**REQUIRED ACTION:** Please begin with the line containing "Click the reorder handle on Purple row" and reproduce each line exactly until the records below end, without any pictures.

[Pixel coordinate grounding data]
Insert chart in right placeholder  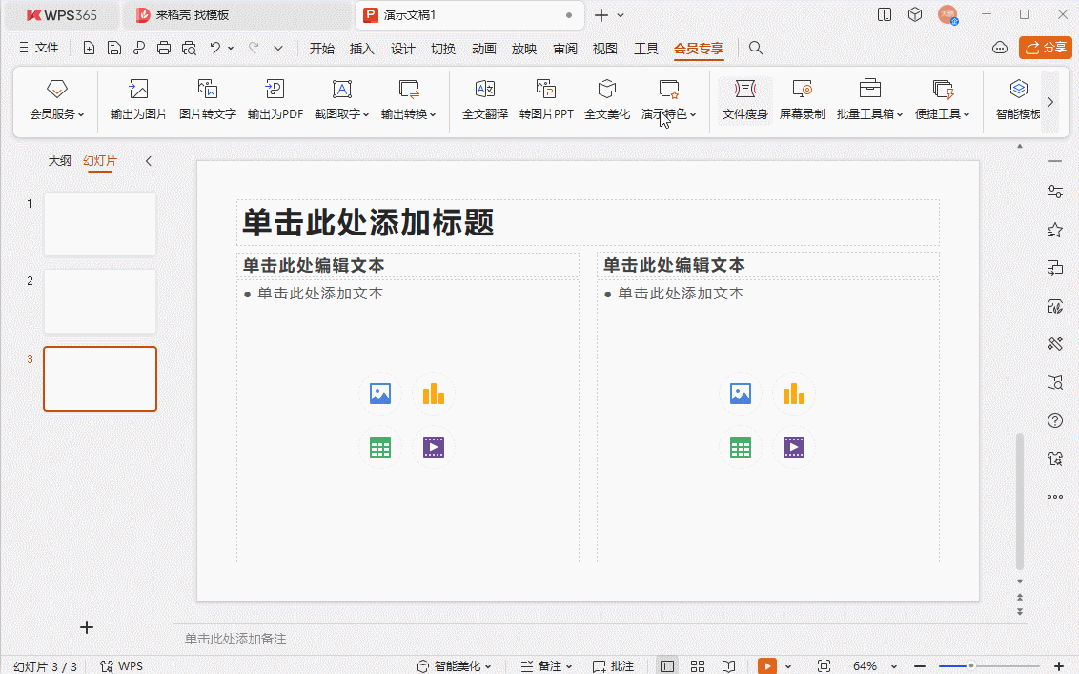793,394

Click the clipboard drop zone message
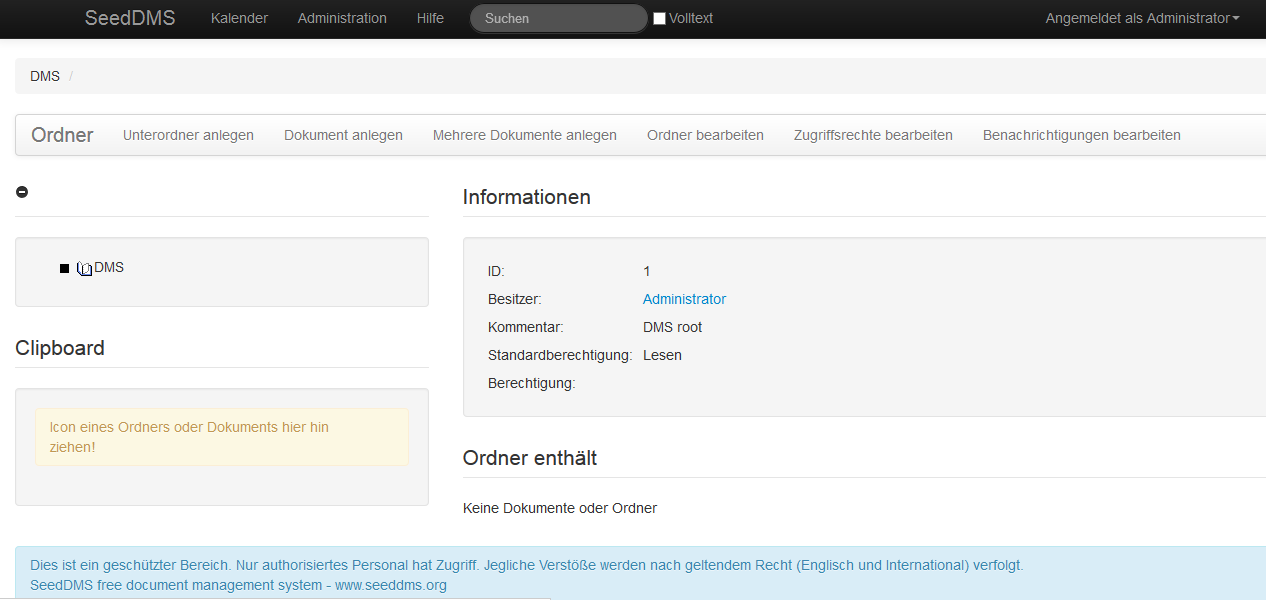tap(222, 437)
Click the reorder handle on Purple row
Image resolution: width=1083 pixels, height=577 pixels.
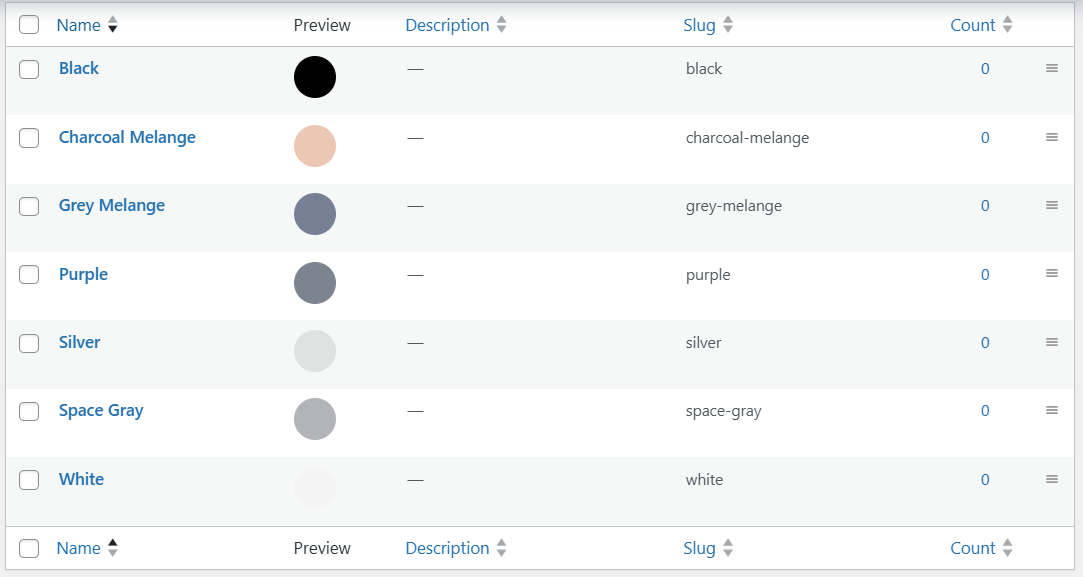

**TASK RESPONSE:**
Click the reorder handle on Purple row
Image resolution: width=1083 pixels, height=577 pixels.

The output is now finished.